I have been pretty stressed this summer. Between being really broke and having a CrAzY roommate (who on top of being crazy won't pay bills adding to my broke-ness)  Right now I feel like I can barely relax. And in less than a month we start back school. The 2nd year is the hardest year out of all 4 so I need to be relaxing right up until August 17th because after that date I won't be able to relax again until May 2012. This is the third year in a row that I have had a roommate refuse to pay bills in the summer. I just do not understand why people think that it is ok to make someone else pay for things like that. Yes the bills are in my name but you lived here too. It drives me absolutely bonkers. I can't wait to be married and not have to worry about whether my other roommates are going to pay me for their part.

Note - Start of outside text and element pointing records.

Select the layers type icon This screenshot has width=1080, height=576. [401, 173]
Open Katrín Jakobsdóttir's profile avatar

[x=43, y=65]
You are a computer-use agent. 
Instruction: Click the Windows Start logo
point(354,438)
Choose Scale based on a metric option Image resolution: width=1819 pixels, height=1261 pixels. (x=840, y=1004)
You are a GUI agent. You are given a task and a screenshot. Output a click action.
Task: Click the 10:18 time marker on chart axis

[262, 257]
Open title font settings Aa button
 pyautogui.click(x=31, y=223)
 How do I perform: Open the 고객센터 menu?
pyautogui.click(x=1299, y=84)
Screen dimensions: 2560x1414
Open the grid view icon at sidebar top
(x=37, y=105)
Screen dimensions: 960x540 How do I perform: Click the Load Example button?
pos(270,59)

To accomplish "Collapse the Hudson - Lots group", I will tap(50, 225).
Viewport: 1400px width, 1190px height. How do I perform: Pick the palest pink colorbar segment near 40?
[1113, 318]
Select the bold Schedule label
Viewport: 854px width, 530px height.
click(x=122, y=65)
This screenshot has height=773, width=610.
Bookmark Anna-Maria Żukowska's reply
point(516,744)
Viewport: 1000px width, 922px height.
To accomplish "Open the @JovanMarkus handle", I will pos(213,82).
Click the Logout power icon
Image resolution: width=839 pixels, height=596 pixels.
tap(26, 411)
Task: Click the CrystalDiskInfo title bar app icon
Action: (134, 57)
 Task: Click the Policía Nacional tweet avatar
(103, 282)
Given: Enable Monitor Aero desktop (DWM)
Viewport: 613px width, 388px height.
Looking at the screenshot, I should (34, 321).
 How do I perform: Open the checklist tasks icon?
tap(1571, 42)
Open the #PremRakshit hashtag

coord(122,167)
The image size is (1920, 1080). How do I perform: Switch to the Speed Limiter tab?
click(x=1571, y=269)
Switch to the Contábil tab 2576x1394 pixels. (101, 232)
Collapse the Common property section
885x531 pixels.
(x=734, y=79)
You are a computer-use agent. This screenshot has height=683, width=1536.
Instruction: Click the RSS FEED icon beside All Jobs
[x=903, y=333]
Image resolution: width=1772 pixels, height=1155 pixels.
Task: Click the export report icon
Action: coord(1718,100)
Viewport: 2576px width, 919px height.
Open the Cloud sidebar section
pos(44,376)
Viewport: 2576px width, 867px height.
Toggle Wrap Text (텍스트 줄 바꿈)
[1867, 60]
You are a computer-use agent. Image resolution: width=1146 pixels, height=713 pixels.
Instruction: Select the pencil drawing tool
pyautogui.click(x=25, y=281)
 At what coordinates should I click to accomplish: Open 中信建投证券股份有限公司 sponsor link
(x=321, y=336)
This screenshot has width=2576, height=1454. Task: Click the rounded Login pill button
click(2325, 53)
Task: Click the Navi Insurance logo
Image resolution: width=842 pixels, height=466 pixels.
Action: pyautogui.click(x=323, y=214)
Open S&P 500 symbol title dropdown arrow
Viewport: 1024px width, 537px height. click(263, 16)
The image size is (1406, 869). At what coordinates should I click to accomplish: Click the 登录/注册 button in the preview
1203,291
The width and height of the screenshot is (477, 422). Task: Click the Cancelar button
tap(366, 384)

On a better note, the Lord has provided funds for me when I need them. I have a job so I get money but after not working for 4 weeks due to family vacation and rotations, I was down to my last few dollars. I was almost empty and then came my birthday so I got birthday money. I even got an extra paycheck that I wasn't supposed to get. I let CVS know and they still haven't corrected it so that was extra money for me until I get my paycheck (THIS FRIDAY!) Even though my roommate owes me nearly $200 God has provided money from different ways that I have everything that I need. It really has made me much more thankful for all that he has blessed me with. He has blessed me with a job, a house, wonderful and generous parents, and even the power and cable that I can barely pay for at the moment. I have learned to just trust the Lord and praise Him when he provides. He promises he will provide. God cannot break his promises and there is so much comfort in that.